The vehicle is being analysed by hotel groups of all sizes (small, medium and large) that have a lot of real estate on their balance sheets and that view this option as an alternative for obtaining liquidity and continuing with their growth strategies, as well as of separating their hotel activity out from their assets. In the case of Bay, it owns a portfolio of 16 vacation hotels, which also includes two shopping centres. That Socimi will soon debut on the MAB.

For other Socimis, the MAB has also become the launch pad. Of the 15 Socimis now operating on that platform, three are hotel companies: Obsido, Trajano and Promorent, and another six such companies are planned over the next few months.

“The Socimi is a vehicle that anyone working in the real estate sector has to consider”, says Antonio Fernández Hernando, President of Armabex, one of the registered advisors to the MAB that specialises in Socimis. It is currently promoting Bluebay, the hotel chain owned by Jamal Satli Iglesias, which has been managing the Hotel Miguel Ángel in Madrid for the last few months. Sources at the hotel group acknowledge that no specific decisions have been taken yet about the assets that are going to be incorporated into this vehicle, but according to estimates, it will have a value of between €450 million and €500 million.

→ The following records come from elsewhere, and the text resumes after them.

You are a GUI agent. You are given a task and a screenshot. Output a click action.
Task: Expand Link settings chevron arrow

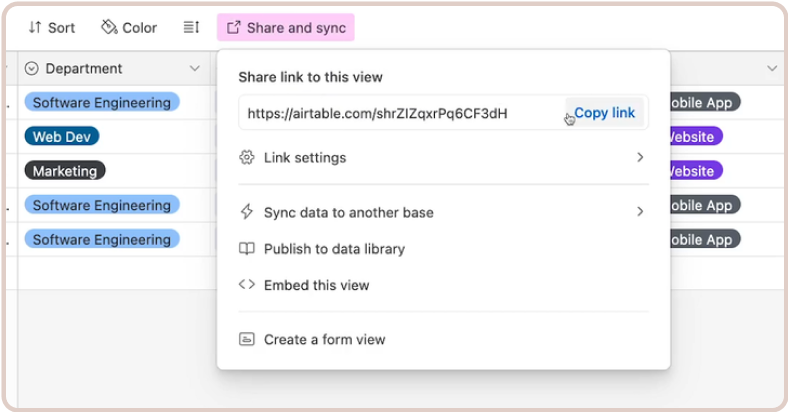[x=640, y=158]
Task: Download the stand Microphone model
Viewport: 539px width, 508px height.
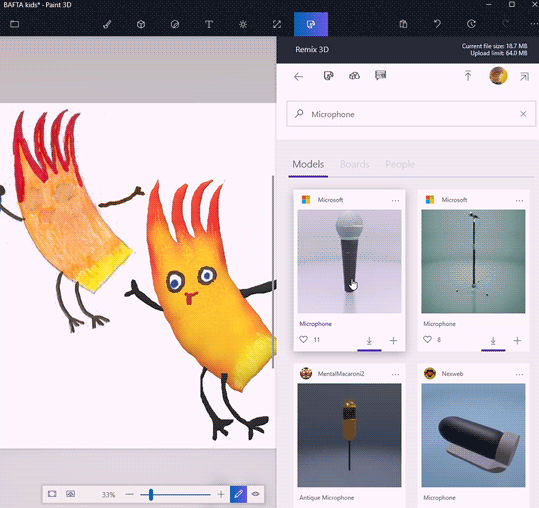Action: [493, 341]
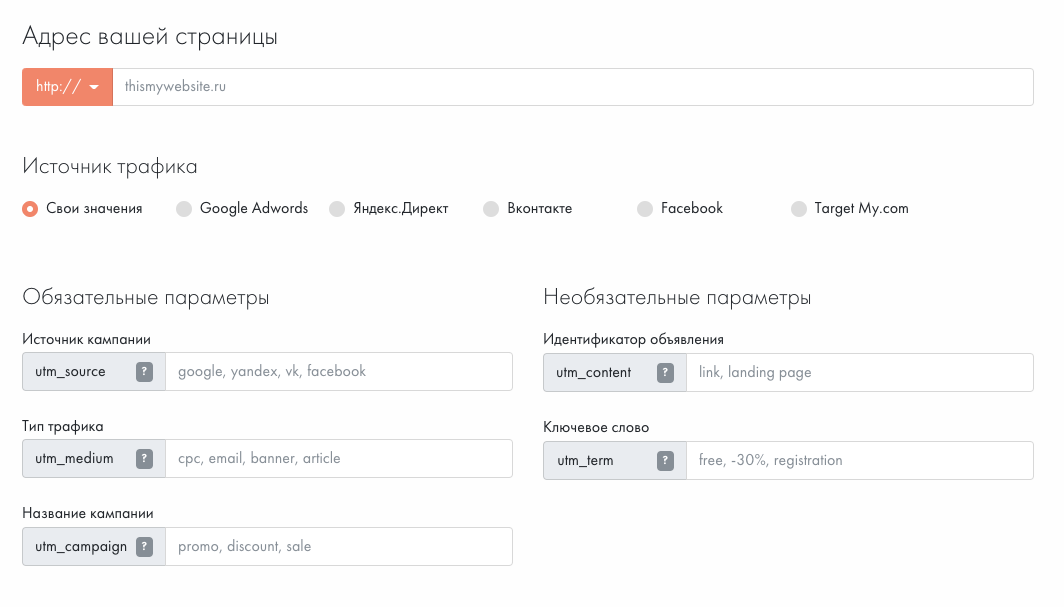Click the utm_campaign label chip
1064x607 pixels.
coord(80,546)
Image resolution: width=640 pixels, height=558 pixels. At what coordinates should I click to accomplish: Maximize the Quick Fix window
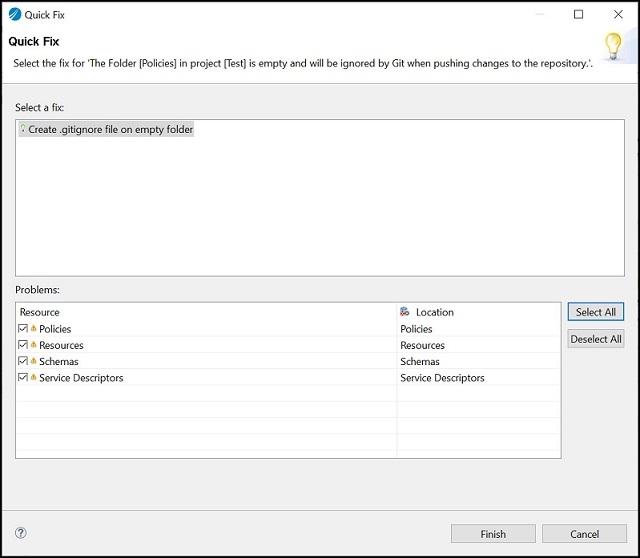tap(578, 15)
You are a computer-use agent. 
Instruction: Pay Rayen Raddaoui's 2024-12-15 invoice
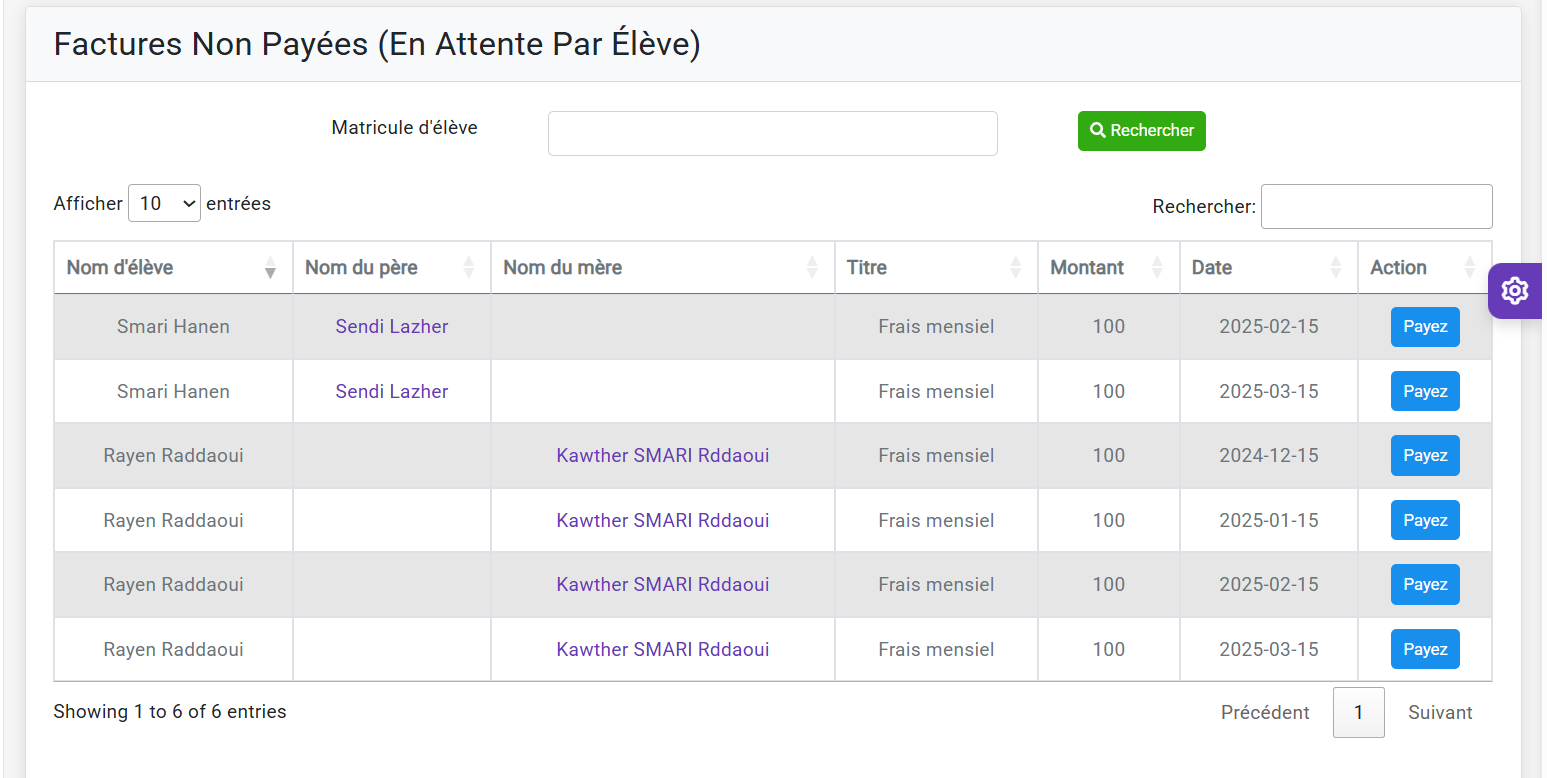tap(1424, 456)
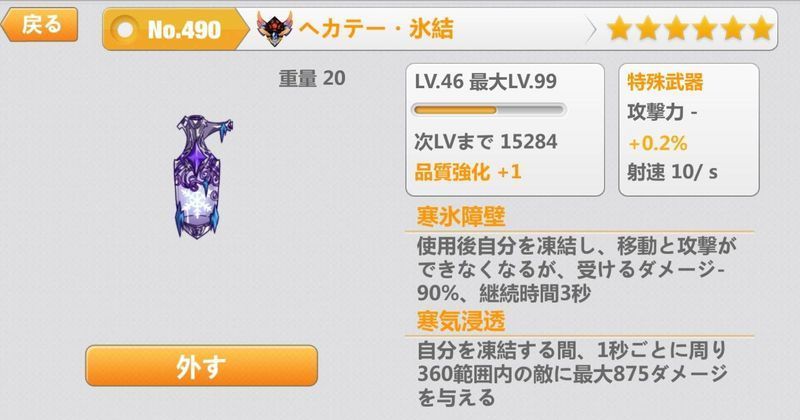Tap the LV.46 最大LV.99 level text
The width and height of the screenshot is (800, 420).
click(486, 82)
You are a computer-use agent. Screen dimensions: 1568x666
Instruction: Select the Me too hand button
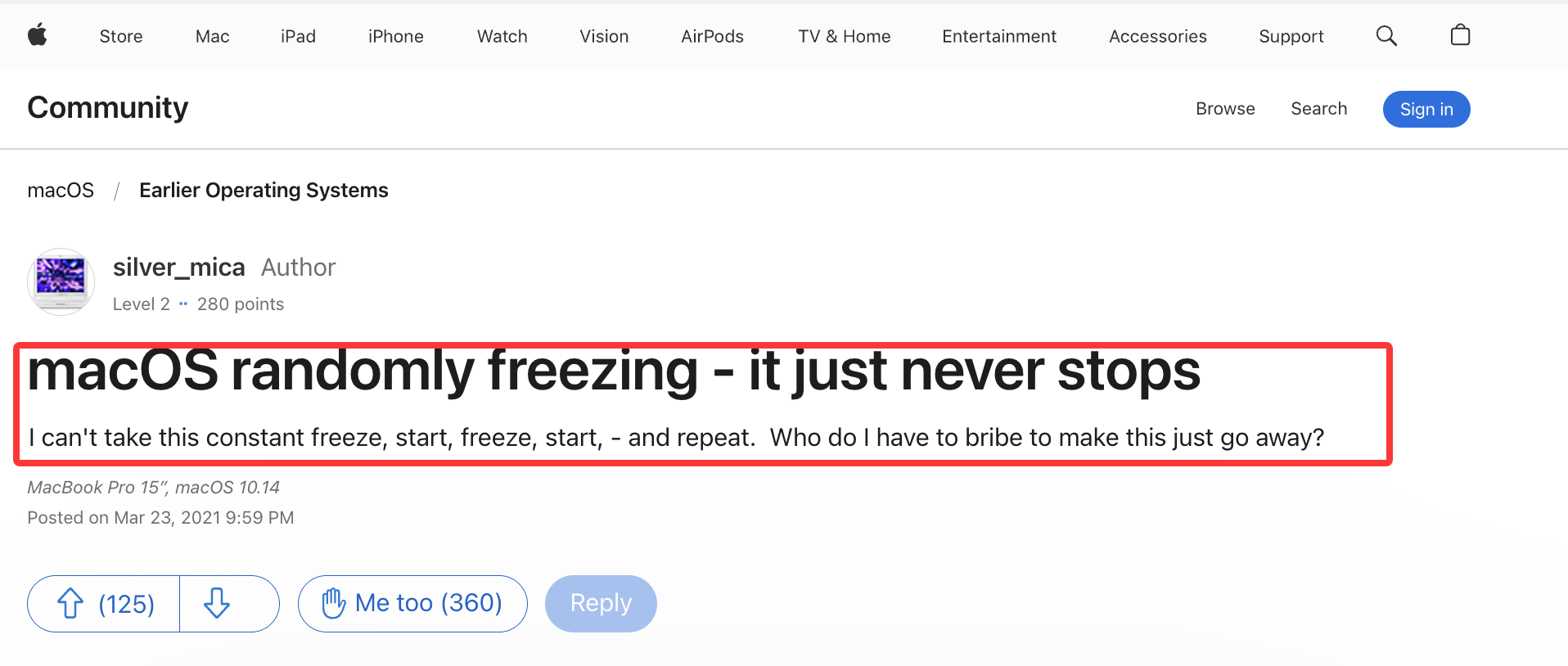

The valuation of the most urgent project that Armabex is working on is much smaller. It will have just one hotel, in the North of Spain, and is owned by a family group, which also plans to launch another vehicle of this type with another four properties.

Behind them is a list of projects under consideration, including one that Antonio Fernández Hernando says has an initial valuation of €150 million.

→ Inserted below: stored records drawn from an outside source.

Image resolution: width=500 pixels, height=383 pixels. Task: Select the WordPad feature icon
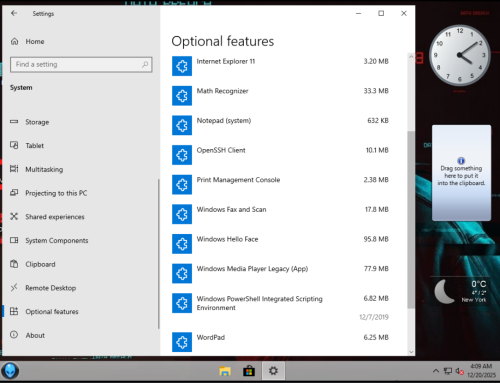[182, 342]
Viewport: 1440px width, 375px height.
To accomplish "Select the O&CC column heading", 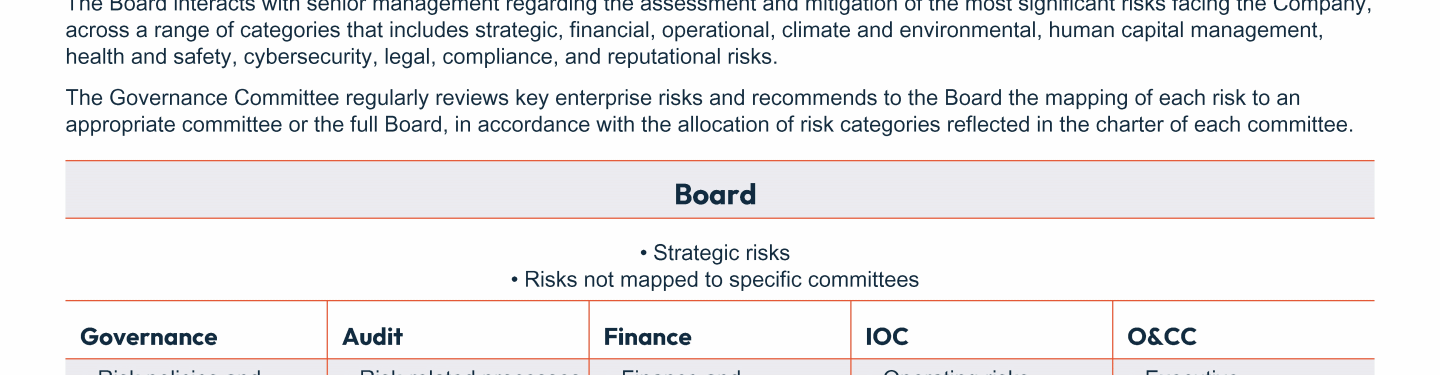I will pos(1162,337).
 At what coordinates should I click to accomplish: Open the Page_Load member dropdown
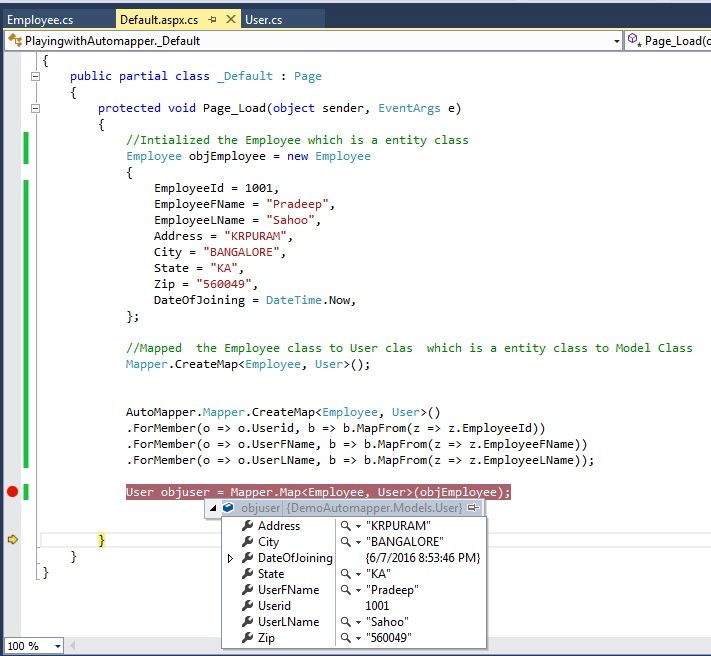tap(668, 41)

Among the investors who have realised their plans to launch pure hotel Socimis is Millenium. The group, chaired by Javier Illán, is evaluating the option of creating a hotel Socimi and has set an investment objective of €300 million, which could increase to €500 million, in both the holiday and urban segments.

Besides the Socimis, another alternative preferred by hotel groups in recent years has been the creation of joint ventures with investment firms. Such is the case of Meliá, which launched a company with Starwood Capital, to which it sold a portfolio of six properties for €176 million. “The future of the Socimis will involve the creation of multi-brand vehicles, like the ones that already exist in the US”, says Hallé, who acknowledges that the sector is in its infancy and will become more established over the next few years.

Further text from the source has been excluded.